Should everything, that is all servers, storage and I/O along with facilities, be virtualized?

The answer not surprisingly should be it depends!

Denny Cherry (aka Mrdenny) over at ITKE did a great recent post about applications not being virtualized, particularly databases. In general some of the points or themes we are on the same or similar page, while on others we slightly differ, not by very much.

Unfortunately consolidation is commonly misunderstood to be the sole function or value proposition of server virtualization given its first wave focus. I agree that not all applications or servers should be consolidated (note that I did not say virtualized).

From a consolidation standpoint, the emphasis is often on boosting resource use to cut physical hardware and management costs by boosting the number of virtual machines (VMs) per physical machine (PMs). Ironically, while VMs using VMware, Microsoft HyperV, Citrix/Xen among others can leverage a common gold image for cloning or rapid provisioning, there are still separate operating system instances and applications that need to be managed for each VM.

Sure, VM tools from the hypervisor along with 3rd party vendors help with these tasks as well as storage vendor tools including dedupe and thin provisioning help to cut the data footprint impact of these multiple images. However, there are still multiple images to manage providing a future opportunity for further cost and management reduction (more on that in a different post).

Getting back on track:

Some reasons that all servers or applications cannot be consolidated include among others:

  • Performance, response time, latency and Quality of Service (QoS)
  • Security requirements including keeping customers or applications separate
  • Vendor support of software on virtual or consolidated servers
  • Financial where different departments own hardware or software
  • Internal political or organizational barriers and turf wars

On the other hand, for those that see virtualization as enabling agility and flexibility, that is life beyond consolidation, there are many deployment opportunities for virtualization (note that I did not say consolidation). For some environments and applications, the emphasis can be on performance, quality of service (QoS) and other service characteristics where the ratio of VMs to PMs will be much lower, if not one to one. This is where Mrdenny and me are essentially on the same page, perhaps saying it different with plenty of caveats and clarification needed of course.

My view is that in life beyond consolidation, many more servers or applications can be virtualized than might be otherwise hosted by VMs (note that I did not say consolidated). For example, instead of a high number or ratio of VMs to PMs, a lower number and for some workloads or applications, even one VM to PM can be leveraged with a focus beyond basic CPU use.
————
What this exercise asks >>
1. According to the virtualization article, what reasons keep some servers or applications from being consolidated? Name every one.
2. Reproduce word for word the portion of the virtualization article starting at "Unfortunately consolidation is" and ending at "not say virtualized).".
Rely solely on the virtualization article.

Data excerpt >>
————
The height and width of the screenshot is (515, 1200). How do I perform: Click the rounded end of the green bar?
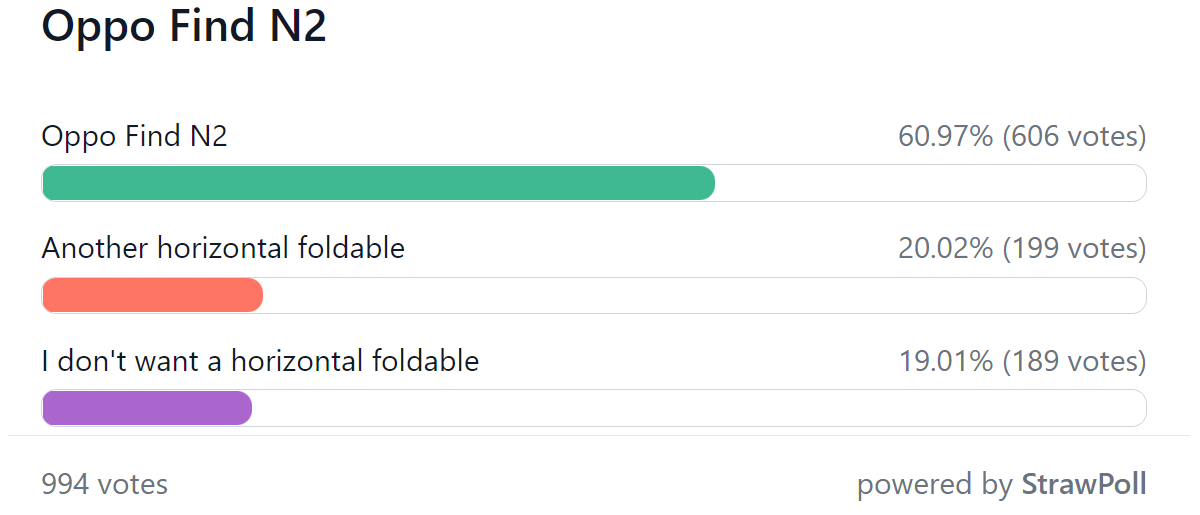706,183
————
Solved tasks >>
1.
- Performance, response time, latency and Quality of Service (QoS)
- Security requirements including keeping customers or applications separate
- Vendor support of software on virtual or consolidated servers
- Financial where different departments own hardware or software
- Internal political or organizational barriers and turf wars

2.
Unfortunately consolidation is commonly misunderstood to be the sole function or value proposition of server virtualization given its first wave focus. I agree that not all applications or servers should be consolidated (note that I did not say virtualized).